DATA: Begin

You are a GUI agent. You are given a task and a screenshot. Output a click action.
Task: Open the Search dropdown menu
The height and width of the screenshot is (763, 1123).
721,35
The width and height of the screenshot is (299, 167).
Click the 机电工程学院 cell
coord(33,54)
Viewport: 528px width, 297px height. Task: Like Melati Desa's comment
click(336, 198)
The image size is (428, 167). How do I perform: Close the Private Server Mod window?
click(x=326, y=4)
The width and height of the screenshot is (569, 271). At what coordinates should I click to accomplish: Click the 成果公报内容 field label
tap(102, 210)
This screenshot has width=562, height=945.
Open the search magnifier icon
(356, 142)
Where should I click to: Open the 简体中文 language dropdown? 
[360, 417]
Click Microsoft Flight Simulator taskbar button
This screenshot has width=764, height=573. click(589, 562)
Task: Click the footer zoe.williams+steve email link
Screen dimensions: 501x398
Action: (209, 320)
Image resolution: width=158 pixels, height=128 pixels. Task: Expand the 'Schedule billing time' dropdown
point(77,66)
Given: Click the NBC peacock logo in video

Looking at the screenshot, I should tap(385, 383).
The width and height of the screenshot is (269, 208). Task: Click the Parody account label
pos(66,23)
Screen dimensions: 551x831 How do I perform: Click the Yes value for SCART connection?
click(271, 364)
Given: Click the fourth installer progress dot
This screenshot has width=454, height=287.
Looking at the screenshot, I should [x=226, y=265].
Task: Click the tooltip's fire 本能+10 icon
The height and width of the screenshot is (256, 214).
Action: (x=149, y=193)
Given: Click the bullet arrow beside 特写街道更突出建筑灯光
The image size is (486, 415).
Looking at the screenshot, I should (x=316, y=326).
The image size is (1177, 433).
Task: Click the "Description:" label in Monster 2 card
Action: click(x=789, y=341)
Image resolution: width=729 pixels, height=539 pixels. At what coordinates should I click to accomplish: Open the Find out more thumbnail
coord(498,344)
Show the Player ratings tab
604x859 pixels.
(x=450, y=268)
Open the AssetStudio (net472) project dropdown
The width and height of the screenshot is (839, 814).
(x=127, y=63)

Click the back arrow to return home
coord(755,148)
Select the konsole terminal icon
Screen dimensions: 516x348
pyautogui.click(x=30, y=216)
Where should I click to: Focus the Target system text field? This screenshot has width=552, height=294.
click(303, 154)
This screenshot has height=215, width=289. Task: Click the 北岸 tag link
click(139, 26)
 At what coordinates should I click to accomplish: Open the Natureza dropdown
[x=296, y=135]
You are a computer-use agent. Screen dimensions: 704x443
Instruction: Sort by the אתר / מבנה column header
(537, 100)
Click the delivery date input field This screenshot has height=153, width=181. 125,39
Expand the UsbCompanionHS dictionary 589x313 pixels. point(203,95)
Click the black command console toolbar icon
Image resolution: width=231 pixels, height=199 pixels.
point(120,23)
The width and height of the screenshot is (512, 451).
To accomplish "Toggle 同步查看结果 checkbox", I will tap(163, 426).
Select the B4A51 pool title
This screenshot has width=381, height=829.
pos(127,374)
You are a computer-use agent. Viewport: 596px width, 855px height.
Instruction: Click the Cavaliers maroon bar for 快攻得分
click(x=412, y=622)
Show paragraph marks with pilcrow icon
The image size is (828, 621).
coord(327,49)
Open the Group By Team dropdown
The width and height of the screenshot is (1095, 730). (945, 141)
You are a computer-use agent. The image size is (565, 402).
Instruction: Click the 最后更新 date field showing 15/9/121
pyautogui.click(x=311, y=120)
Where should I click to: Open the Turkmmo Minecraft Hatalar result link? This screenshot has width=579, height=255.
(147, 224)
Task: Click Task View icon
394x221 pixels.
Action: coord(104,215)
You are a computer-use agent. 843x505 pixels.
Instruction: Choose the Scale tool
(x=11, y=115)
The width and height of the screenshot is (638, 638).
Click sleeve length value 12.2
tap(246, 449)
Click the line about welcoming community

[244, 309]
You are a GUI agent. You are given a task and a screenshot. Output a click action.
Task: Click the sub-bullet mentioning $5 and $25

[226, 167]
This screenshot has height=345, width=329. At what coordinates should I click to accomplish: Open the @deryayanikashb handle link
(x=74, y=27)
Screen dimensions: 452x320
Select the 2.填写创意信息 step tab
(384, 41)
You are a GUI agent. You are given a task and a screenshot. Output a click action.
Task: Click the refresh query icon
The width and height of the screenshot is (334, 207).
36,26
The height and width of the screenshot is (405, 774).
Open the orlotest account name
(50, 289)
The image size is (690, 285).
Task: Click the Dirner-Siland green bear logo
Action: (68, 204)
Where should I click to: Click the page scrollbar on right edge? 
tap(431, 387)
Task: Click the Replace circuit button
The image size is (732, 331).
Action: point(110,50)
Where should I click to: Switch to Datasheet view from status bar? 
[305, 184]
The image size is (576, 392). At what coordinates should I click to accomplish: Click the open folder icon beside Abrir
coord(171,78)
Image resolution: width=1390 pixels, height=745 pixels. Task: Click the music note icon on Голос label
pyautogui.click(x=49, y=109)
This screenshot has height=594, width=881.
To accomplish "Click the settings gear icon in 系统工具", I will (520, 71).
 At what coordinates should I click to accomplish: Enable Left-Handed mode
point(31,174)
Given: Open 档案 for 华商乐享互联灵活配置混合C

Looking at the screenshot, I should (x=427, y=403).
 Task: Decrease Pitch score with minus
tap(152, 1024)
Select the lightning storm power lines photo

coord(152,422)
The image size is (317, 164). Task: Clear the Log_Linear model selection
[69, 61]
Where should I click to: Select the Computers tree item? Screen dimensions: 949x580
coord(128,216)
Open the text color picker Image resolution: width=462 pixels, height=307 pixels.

DATA: End

EXERCISE REQUIREMENTS → Give back, verbatim, the lines from the top of the entries above through the line containing "Given: Click the bullet".

ANSWER →
You are a GUI agent. You are given a task and a screenshot. Output a click action.
Task: Open the Search dropdown menu
The height and width of the screenshot is (763, 1123).
721,35
The width and height of the screenshot is (299, 167).
Click the 机电工程学院 cell
coord(33,54)
Viewport: 528px width, 297px height. Task: Like Melati Desa's comment
click(336, 198)
The image size is (428, 167). How do I perform: Close the Private Server Mod window?
click(x=326, y=4)
The width and height of the screenshot is (569, 271). At what coordinates should I click to accomplish: Click the 成果公报内容 field label
tap(102, 210)
This screenshot has width=562, height=945.
Open the search magnifier icon
(356, 142)
Where should I click to: Open the 简体中文 language dropdown? 
[360, 417]
Click Microsoft Flight Simulator taskbar button
This screenshot has width=764, height=573. click(589, 562)
Task: Click the footer zoe.williams+steve email link
Screen dimensions: 501x398
Action: (209, 320)
Image resolution: width=158 pixels, height=128 pixels. Task: Expand the 'Schedule billing time' dropdown
point(77,66)
Given: Click the NBC peacock logo in video

Looking at the screenshot, I should tap(385, 383).
The width and height of the screenshot is (269, 208). Task: Click the Parody account label
pos(66,23)
Screen dimensions: 551x831 How do I perform: Click the Yes value for SCART connection?
click(271, 364)
Given: Click the fourth installer progress dot
This screenshot has width=454, height=287.
Looking at the screenshot, I should [x=226, y=265].
Task: Click the tooltip's fire 本能+10 icon
The height and width of the screenshot is (256, 214).
Action: (x=149, y=193)
Given: Click the bullet arrow beside 特写街道更突出建筑灯光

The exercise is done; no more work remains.